- Tarefa A -
Reproduza sem alterações o trecho das entradas que vai da linha que contém "This screenshot has width=1024, height=768." até a linha que contém "click(x=1409, y=40)", incluindo as duas.

- Texto fornecido -
▼
Enquanto escrevo essa postagem, The Rumbling - SiM toca no último volume nos meus fones de ouvido. Acho que é a primeira vez na vida que consigo escrever e escutar simultaneamente. A letra penetra em meus ossos de forma absurda, e todas as mensagens subliminares que estavam escondidas na abertura da última temporada de repente estão às claras. Todo o anime resumido em uma letra visceral, escrita pela banda de metal alternativo japonesa SiM especialmente para a abertura da temporada final do anime.
Quando Attack on Titan foi lançado, lá em 2013, eu lembro de ter assistido os primeiros episódios. Não posso afirmar se gostei ou não, pois um hábito Celly prevaleceu: acabei abandonando antes de a primeira temporada finalizar. Normalmente sou impaciente e não costumo ficar presa nem mesmo a séries de que acabo gostando. Esqueço de assistir, deixo para lá e vou buscar um livro.
Com Shingeki no Kyojin, porém, foi diferente. De repente a hora de assistir (à noite, com meu namorado ao lado) tornou-se um dos momentos mais aguardados por mim. Os dias em que não podíamos assistir eram uma tortura. Foi assim que em pouco menos de duas semanas finalizamos as quatro temporadas.
▲
- Dados fornecidos -
▼
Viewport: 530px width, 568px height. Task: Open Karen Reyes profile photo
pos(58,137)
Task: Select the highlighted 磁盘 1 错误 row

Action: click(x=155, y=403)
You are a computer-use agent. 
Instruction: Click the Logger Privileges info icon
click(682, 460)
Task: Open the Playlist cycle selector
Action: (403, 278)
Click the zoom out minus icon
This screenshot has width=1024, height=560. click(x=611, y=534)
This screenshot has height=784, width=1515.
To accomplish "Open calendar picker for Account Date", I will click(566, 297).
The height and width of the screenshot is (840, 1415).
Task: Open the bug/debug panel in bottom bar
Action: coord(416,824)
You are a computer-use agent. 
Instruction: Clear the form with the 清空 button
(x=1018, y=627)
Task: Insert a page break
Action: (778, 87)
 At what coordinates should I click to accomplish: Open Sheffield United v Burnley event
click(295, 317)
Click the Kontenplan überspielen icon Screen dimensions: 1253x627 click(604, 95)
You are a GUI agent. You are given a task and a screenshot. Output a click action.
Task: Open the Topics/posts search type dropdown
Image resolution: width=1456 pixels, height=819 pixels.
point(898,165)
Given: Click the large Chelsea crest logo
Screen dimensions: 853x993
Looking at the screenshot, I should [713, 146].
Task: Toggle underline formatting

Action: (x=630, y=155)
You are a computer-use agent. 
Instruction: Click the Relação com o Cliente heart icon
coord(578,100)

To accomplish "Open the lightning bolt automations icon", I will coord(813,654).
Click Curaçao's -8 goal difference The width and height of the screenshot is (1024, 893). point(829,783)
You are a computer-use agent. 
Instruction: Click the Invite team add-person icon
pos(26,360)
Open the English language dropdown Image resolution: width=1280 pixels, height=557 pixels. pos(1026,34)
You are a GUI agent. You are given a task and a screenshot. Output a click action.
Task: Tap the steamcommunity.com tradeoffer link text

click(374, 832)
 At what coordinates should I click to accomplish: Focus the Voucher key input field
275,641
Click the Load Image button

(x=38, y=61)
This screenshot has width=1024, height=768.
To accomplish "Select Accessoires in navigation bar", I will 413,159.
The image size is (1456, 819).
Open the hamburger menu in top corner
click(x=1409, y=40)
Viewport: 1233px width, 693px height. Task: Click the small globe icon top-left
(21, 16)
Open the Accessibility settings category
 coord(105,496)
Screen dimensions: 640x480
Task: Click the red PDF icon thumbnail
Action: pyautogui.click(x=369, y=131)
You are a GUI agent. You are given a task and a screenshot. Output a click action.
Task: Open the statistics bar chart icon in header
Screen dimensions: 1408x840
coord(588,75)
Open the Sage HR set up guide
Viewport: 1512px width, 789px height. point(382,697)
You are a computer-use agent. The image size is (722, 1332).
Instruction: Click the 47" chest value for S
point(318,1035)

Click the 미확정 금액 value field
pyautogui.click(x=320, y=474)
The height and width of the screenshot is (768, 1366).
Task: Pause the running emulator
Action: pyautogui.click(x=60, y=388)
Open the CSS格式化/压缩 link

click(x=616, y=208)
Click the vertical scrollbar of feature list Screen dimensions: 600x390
▲
- Tarefa B -
Prossiga o relato sobre Attack on Titan a partir da última frase apresentada.

- Resposta esperada A -
This screenshot has width=1024, height=768.
To accomplish "Select Accessoires in navigation bar", I will 413,159.
The image size is (1456, 819).
Open the hamburger menu in top corner
click(x=1409, y=40)

- Resposta esperada B -
Se você ainda não assistiu, te recomendo duas coisas: não preste atenção na letra de The Rumbling, e não leia essa postagem. Apesar de todas as referências da música não serem tão evidentes enquanto você não finalizar o anime, corre o risco de ter um ou outro spoiler. Quanto a esta postagem aqui, com certeza ela terá muitos spoilers. Siga por sua conta e risco.
Attack on Titan tem uma história fascinante. Você passa a maioria dos episódios pensando que ele fala sobre os titãs e tudo o que a existência deles traz tanto para os Eldianos quanto para a humanidade. Então chega no final e descobre que nunca foi sobre isso: é a história sobre como Eren Jaeger salva a própria raça, a humanidade como um todo e principalmente, aqueles que ama. Os titãs que tanto atormentam nos primeiros episódios - aqueles sem consciência, devoradores de gente, movidos pelo impulso de matar - tornam-se secundários. E até o último momento a história te engana sobre onde realmente vai chegar.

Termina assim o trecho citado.